(Stored data entries)
Segment Open
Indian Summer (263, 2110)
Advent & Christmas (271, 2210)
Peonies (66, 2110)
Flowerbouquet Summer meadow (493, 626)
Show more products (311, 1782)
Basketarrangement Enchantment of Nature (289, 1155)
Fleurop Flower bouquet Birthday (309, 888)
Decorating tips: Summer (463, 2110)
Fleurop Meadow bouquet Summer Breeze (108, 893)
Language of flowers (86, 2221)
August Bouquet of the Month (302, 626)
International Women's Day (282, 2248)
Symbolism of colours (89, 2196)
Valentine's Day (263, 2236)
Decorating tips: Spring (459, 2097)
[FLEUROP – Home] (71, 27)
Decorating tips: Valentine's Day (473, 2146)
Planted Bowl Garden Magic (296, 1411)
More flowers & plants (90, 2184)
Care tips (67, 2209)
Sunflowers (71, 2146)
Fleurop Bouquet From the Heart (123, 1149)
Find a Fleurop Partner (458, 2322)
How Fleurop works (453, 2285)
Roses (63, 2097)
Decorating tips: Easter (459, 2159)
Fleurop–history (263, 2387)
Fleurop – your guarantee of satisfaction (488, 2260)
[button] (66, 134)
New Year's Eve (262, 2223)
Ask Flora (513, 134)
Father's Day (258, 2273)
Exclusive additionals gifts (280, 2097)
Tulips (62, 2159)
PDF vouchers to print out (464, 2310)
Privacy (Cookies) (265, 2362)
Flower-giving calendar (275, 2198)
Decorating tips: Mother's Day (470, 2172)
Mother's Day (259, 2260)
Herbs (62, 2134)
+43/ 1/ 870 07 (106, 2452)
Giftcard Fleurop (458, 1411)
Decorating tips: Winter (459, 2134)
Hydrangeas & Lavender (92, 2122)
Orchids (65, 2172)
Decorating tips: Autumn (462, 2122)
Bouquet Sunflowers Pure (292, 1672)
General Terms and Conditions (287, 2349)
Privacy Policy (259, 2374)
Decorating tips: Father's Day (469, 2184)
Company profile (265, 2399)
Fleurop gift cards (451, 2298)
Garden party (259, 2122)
Segment Closed
**Your assignment:** Send back every entry precisely as given.

**Task response:**
Indian Summer (263, 2110)
Advent & Christmas (271, 2210)
Peonies (66, 2110)
Flowerbouquet Summer meadow (493, 626)
Show more products (311, 1782)
Basketarrangement Enchantment of Nature (289, 1155)
Fleurop Flower bouquet Birthday (309, 888)
Decorating tips: Summer (463, 2110)
Fleurop Meadow bouquet Summer Breeze (108, 893)
Language of flowers (86, 2221)
August Bouquet of the Month (302, 626)
International Women's Day (282, 2248)
Symbolism of colours (89, 2196)
Valentine's Day (263, 2236)
Decorating tips: Spring (459, 2097)
[FLEUROP – Home] (71, 27)
Decorating tips: Valentine's Day (473, 2146)
Planted Bowl Garden Magic (296, 1411)
More flowers & plants (90, 2184)
Care tips (67, 2209)
Sunflowers (71, 2146)
Fleurop Bouquet From the Heart (123, 1149)
Find a Fleurop Partner (458, 2322)
How Fleurop works (453, 2285)
Roses (63, 2097)
Decorating tips: Easter (459, 2159)
Fleurop–history (263, 2387)
Fleurop – your guarantee of satisfaction (488, 2260)
[button] (66, 134)
New Year's Eve (262, 2223)
Ask Flora (513, 134)
Father's Day (258, 2273)
Exclusive additionals gifts (280, 2097)
Tulips (62, 2159)
PDF vouchers to print out (464, 2310)
Privacy (Cookies) (265, 2362)
Flower-giving calendar (275, 2198)
Decorating tips: Mother's Day (470, 2172)
Mother's Day (259, 2260)
Herbs (62, 2134)
+43/ 1/ 870 07 (106, 2452)
Giftcard Fleurop (458, 1411)
Decorating tips: Winter (459, 2134)
Hydrangeas & Lavender (92, 2122)
Orchids (65, 2172)
Decorating tips: Autumn (462, 2122)
Bouquet Sunflowers Pure (292, 1672)
General Terms and Conditions (287, 2349)
Privacy Policy (259, 2374)
Decorating tips: Father's Day (469, 2184)
Company profile (265, 2399)
Fleurop gift cards (451, 2298)
Garden party (259, 2122)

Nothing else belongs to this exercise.